Some people may be uncomfortable wearing the mask, and they may need to get adjusted to the machine or device after many trials. A humidifier can be used along with the CPAP.

There are two types of CPAP – fixed pressure and auto-titrating CPAP.

Fixed CPAP keeps the pressure constant, while auto-titrating CPAP adjusts the level of pressure according the airway resistance.

Bilevel positive airway pressure (BiPAP) is a device that creates a higher pressure during inhalation and lowers it during exhalation. This helps to improve the weak sleeping pattern of central sleep apnea.

Oral devices are suggested for people with mild or moderate form of obstructive sleep apnea. These devices help to keep the airway open either by keeping the jaw forward or by keeping the tongue in a different position. Medications are used to reduce sleepiness in some people.

Surgery – this is recommended only when the person does not respond to devices and appliances. The airway is enlarged by surgery. There are different types of surgery for controlling sleep apnea.

In uvulopalatopharyngoplasty, tissue from the top of the throat and from the back of throat is removed. Tonsils and adenoids are also removed during the procedure.

In jaw repositioning, the jaw is moved forward to increase the space behind the tongue and soft palate. Implants like plastic rods are also used to remove obstruction. The implants are generally placed in the soft palate.

Life-threatening forms of sleep apnea is treated by creating a new passage way through tracheostomy. In this method, a small opening is made in the neck to insert a metal or plastic tube for breathing.

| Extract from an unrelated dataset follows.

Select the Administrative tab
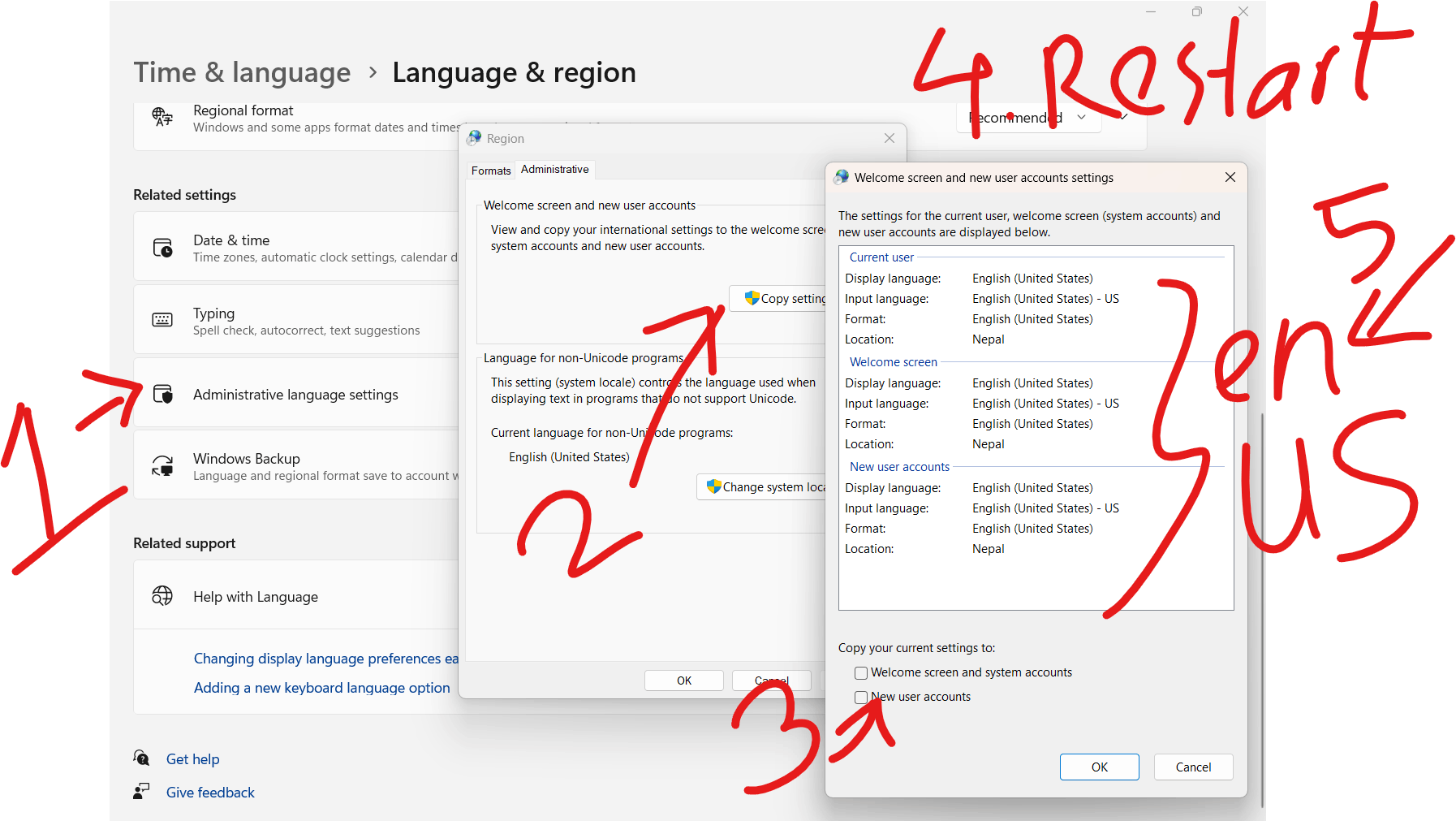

Nasal surgery helps to correct the deviated septum and to remove polyps, both of which obstruct the flow of air. Weight loss surgery and surgery to remove adenoids are also helpful in controlling sleep apnea.

6 Prevention

Controlling the risk factors help to prevent obstructive sleep apnea. Avoid alcohol and sedatives before sleep as they slow down breathing. Maintaining optimum body weight and quitting smoking are also effective in preventing sleep apnea.

7 Alternative and Homeopathic Remedies

Arsenicum album, Lachesis, opium, sambucus, spongia, and Sulphur are recommended homeopathy remedies, depending on the specific symptoms and causes of sleep apnea.

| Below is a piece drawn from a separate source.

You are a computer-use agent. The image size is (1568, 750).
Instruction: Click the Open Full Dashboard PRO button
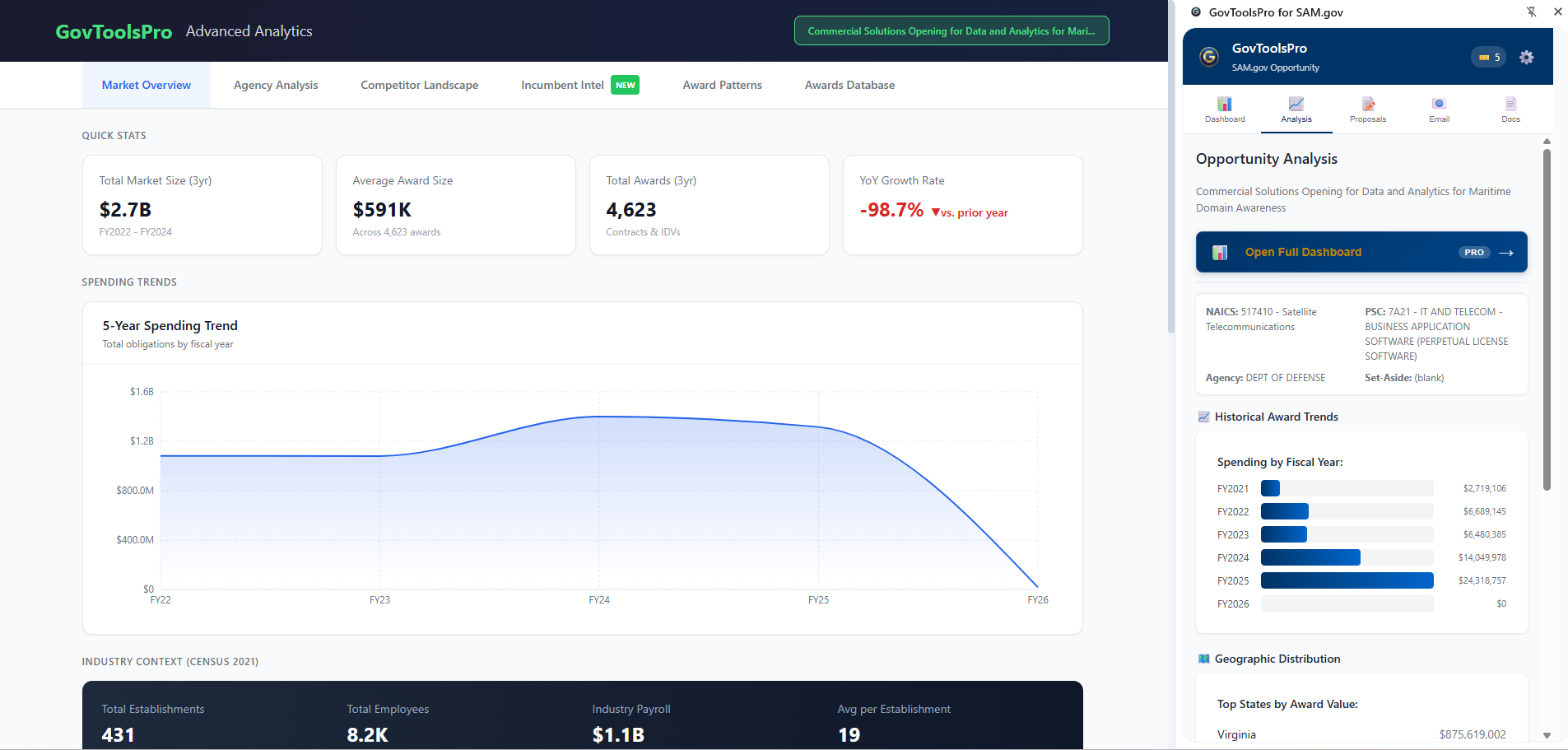point(1361,252)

Flower remedy or essence therapy is sometimes suggested for improving sleep and to control sleep pauses. Honey, chamomile, cinnamon, lavender, garlic, and peppermint are the home remedies for improving sleep.

8 Lifestyle and Coping

Maintaining a healthy lifestyle is the best way to control symptoms of sleep apnea. This includes:

  • losing excess weight,
  • exercise,
  • avoiding alcohol,
  • quitting smoking.

9 Risks and Complications

There are several risks and complications associated with obstructive sleep apnea.

Obstructive sleep apnea increases the risk of cardiovascular problems like

They also have an increased risk of developing abnormal heart patterns. People with this form of sleep apnea show excessive daytime fatigue and irritability.

Complications with the use of medications and surgery increases in people with obstructive sleep apnea. Eye problems, memory problems, headaches, mood swings and nocturia are other complications of this disorder.